Fraud cases not only dominate the headlines; their fallout makes senior managers more circumspect and risk-averse. Because of scandals like WorldCom's, many CEOs shy away from bold pronouncements or actions. Instead, they're preoccupied with mounting concerns, some seemingly outside of running the business, that add up to huge distractions.

The first is defending themselves against the charge that all senior executives are crooks; crooks, moreover, who justified their crimes by citing shareholder value as their gospel. Many CEOs understand they can't win this debate. So they remain silent. They deal, instead, with the hassles of Sarbanes-Oxley, Congress's attempt to legislate trust, and the Higgs rules in the U.K.

The defensive climate recently prompted Fed Chairman Alan Greenspan to comment that "a pervasive sense of caution" is influencing business leaders. How many CEOs would recognize themselves in Mr. Greenspan's observation?

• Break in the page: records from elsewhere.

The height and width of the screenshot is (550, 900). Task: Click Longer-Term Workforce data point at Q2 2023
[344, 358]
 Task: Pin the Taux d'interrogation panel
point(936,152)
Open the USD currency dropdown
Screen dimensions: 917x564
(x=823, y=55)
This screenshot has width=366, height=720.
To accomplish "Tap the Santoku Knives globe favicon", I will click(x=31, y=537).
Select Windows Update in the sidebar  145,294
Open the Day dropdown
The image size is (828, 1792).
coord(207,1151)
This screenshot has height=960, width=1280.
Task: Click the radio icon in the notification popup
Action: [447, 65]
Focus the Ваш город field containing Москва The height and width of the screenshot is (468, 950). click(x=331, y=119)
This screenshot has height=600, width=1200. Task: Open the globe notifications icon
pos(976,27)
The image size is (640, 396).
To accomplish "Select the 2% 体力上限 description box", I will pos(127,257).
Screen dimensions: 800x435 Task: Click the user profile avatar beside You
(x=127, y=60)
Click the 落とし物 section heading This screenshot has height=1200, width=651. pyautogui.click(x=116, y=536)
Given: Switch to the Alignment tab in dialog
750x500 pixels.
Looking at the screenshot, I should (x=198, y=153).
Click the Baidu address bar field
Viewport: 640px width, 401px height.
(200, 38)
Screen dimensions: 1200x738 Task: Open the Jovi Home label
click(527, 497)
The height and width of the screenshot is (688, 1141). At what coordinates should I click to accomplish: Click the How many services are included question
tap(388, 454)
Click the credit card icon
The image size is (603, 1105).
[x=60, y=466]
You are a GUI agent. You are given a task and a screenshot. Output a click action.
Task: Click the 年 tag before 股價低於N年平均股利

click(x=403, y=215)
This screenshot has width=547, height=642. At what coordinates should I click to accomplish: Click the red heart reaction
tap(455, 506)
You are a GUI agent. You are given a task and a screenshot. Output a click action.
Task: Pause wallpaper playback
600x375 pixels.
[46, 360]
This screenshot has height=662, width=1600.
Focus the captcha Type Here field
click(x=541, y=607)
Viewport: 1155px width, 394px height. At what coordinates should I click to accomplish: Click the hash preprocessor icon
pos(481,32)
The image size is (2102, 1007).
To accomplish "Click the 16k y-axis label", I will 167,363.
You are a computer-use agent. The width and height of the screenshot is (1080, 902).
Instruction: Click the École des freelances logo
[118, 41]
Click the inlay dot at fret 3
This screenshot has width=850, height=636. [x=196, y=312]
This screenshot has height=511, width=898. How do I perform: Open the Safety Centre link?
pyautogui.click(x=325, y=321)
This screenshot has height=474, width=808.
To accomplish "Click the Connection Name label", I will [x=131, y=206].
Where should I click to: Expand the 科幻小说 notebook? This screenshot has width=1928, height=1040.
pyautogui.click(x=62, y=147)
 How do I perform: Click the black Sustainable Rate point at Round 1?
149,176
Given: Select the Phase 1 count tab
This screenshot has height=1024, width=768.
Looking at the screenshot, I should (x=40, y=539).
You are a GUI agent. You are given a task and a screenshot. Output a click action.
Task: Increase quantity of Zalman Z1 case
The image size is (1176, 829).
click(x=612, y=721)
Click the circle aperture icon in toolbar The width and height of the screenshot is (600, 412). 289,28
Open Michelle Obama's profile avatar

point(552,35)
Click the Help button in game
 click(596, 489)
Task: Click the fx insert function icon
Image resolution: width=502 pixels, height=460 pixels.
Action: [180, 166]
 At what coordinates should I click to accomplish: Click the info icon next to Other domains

Besides Mr. Ballmer, another notable exception is Caterpillar Inc.'s CEO Jim Owens. Mr. Owens, whose farming and construction equipment company hasn't missed a dividend since 1925, announced yet another increase in June, this one amounting to 11%. He called this part of Caterpillar's "ongoing commitment to improve shareholder value."

A second, though related, CEO distraction is corporate image. CEOs are spending more and more time on the reputational front, promoting good deeds in social responsibility in an effort to be seen as "giving back."

No one would argue against giving back. But Nestle's chief executive, Peter Brabeck-Letmathe, whose tenure at the helm has seen the company's total shareholder return grow in double digits each year for a decade, has tired of continually being on the defensive. He recently asked, "Is the implicit idea behind `giving back' that companies incur a debt to society simply for being successful? In my view, the first priority for any CEO is to ensure the creation of long-term shareholder value."

Yet a third CEO preoccupation encompasses geopolitical risks, terrorism and the state of the global economy. For instance, U.S. companies increasingly worry about the "American-ness" of their brands overseas. In Saudi Arabia, where American products are threatened by boycotts, Procter & Gamble has long produced Tide detergent locally. Recently, they have changed their packaging: "Made in Saudi Arabia" now appears prominently on the label, and in Arabic.

CEOs have to reclaim their agenda. Leadership, in the memorable phrase of the poet Rudyard Kipling, requires the ability to "trust yourself when all men doubt you."

One example of CEO self-assurance revealed itself at Gillette. The company missed Wall Street forecasts for 14 quarters before Jim Kilts became CEO in 2001. Mr. Kilts refused to provide specific earnings guidance. Predictably, analysts responded by questioning Gillette's stability.

But Mr. Kilts had gained his board's mandate to make long-term shareholder value his touchstone. Two years later, when free cash flow had doubled to $1.7 billion, analysts changed their tune. The Gillette story's moral is that CEOs must have the confidence to set long-term goals and the will to communicate those goals clearly.

CEOs need to earn the public's trust the old-fashioned way—through performance. That's what Jim Kilts did. That's what Peter Brabeck-Letmathe has been doing. That's what Steve Ballmer essentially announced last month. And by recently promising "continued shareholder satisfaction," that's what Caterpillar's Jim Owens declared he plans to keep on doing. Ultimately, the trust that companies build through continuous, solid performance outshines every other consideration.

Ms. Gadiesh is chairman of Bain & Company.